Rise in Religious Conservatism Ripples Across Indonesian Banking Sector

Rise in religious conservatism in Indonesia is drawing talent away from what some view as un-Islamic jobs in banking, creating hiring woes for conventional banks but a boon for the country’s fledgling sharia finance sector. The trend comes amid broader societal change in the world’s biggest Muslim-majority country, driven by millions of young, “born-again” Muslims embracing stricter interpretations of Islam. Since 2018, hiring for banks and fintech companies in peer-to-peer lending, payments and investment platforms has been more challenging. Islamic scholars do not all agree on what constitutes riba.

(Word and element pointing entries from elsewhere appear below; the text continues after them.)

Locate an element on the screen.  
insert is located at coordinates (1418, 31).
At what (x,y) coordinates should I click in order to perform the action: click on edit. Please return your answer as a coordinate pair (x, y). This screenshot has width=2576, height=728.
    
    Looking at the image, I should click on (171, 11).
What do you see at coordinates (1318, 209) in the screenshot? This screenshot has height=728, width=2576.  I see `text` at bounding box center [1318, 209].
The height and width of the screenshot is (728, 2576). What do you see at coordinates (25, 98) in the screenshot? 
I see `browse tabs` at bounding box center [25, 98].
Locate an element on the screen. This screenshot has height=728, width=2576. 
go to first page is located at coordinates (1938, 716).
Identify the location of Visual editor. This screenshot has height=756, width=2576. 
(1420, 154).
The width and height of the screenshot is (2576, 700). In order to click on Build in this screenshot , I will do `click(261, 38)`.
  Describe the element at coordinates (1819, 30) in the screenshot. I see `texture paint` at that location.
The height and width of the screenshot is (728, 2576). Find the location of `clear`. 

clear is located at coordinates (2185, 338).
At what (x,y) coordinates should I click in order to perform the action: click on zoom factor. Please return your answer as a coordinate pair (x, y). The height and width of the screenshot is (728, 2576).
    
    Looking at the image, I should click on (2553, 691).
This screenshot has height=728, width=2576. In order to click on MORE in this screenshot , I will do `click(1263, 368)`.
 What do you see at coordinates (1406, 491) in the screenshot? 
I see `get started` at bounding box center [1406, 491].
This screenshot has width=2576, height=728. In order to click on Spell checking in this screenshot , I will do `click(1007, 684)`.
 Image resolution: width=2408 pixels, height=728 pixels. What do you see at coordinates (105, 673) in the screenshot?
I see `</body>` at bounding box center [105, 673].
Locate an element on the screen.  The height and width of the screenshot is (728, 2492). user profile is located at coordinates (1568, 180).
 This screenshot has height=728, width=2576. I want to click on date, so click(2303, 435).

Some say interest on a bank loan is an example, but others say that while such loans should be discouraged, they are not sinful.

Islamic banking accounts for just over 6 per cent of the roughly US$634 billion assets in Indonesia’s banking industry – but has seen tremendous growth in recent years. Savings in Islamic banks jumped 80 per cent from end-2018 to March 2021, outstripping the 18 per cent growth in conventional counterparts, while financing also grew faster than conventional loan growth. There were 1.5 million people overall employed in finance and the sector offered Indonesia’s third-highest average salary, government data showed. The sector employed 1.7 million in 2018. XBank Indonesia advises people against taking out mortgages and other loans. But it’s hard to measure the impact on demand for banking products among the so-called “hijrah” movement of more conservative young, middle-class Indonesians now embracing Islam – many already didn’t use banks to the extent Western peers might. In fintech, some startups have also been trying to align with Islam, to tap a bigger slice of Indonesia’s multibillion-dollar Internet economy.